Structure vs. Function: Chromosome architecture and the regulation of gene expression

Accurate regulation of gene expression is fundamental for the correct development of tissues in all living organisms. In mammals, control of gene expression relies critically on DNA sequences named enhancers, which are often located at very large genomic distances from the gene that they control. How such distant regulatory sequences act specifically on one or a limited number of genes, despite the large intervening stretches of non-coding genomic DNA is unknown. Emerging evidence suggests that the three-dimensional structure and dynamics of chromosomes inside cell nuclei plays a key role in the communications between enhancers and their target genes. However, the precise mechanism that link chromosome conformation to gene regulation remain largely unknown. What is the exact structure of the chromatin fiber within chromosomes? Which proteins control it and how? How does chromosome structure vary from cell to cell and in time?
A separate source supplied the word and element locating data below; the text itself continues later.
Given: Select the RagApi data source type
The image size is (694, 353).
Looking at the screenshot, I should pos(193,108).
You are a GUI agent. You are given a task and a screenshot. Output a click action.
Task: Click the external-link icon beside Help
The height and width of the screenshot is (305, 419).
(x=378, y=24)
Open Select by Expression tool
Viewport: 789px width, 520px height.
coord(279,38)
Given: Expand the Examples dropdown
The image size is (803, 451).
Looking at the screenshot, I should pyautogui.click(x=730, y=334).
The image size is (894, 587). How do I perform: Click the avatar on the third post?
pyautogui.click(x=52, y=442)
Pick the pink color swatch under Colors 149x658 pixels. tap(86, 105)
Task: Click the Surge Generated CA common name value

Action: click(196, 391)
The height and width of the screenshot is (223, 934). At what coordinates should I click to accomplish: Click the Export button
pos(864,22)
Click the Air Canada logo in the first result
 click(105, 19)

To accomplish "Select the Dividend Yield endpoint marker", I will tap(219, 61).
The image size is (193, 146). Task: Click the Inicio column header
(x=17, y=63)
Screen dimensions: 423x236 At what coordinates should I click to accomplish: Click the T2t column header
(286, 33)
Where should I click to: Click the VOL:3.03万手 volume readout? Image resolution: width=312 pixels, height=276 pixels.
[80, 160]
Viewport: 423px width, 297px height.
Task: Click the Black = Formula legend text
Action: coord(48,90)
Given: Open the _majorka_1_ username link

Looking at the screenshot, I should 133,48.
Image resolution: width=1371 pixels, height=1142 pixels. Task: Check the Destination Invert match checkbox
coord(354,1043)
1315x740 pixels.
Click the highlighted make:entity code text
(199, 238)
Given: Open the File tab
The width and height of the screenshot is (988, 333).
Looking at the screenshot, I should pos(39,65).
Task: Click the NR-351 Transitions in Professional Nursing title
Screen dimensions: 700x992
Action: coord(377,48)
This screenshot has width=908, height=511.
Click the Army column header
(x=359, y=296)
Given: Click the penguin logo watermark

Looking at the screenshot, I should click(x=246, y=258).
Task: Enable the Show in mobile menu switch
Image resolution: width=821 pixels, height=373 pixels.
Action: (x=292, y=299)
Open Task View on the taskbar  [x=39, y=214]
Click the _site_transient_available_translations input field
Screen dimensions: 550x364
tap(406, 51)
What are the biophysical principles by which chromosome folding determine the activity of enhancers? Addressing these questions requires to quantitatively measure gene expression and chromosome conformation, including their cell-to-cell and temporal variability, and to interpret the data using physical models. Research in our lab uses genomic engineering, molecular biology experiments designed to provide quantitative data, single-cell assays and physical models to understand the mechanisms by which three-dimensional chromosome structure and dynamics control transcriptional regulation by enhancers.